# Data for this exercise start

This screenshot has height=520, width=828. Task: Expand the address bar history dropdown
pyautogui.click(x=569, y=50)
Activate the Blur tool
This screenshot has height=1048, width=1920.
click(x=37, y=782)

# Data for this exercise end

## Request:
Reproduce every line of the items above verbatim, with no changes.

## Written solution:
This screenshot has height=520, width=828. Task: Expand the address bar history dropdown
pyautogui.click(x=569, y=50)
Activate the Blur tool
This screenshot has height=1048, width=1920.
click(x=37, y=782)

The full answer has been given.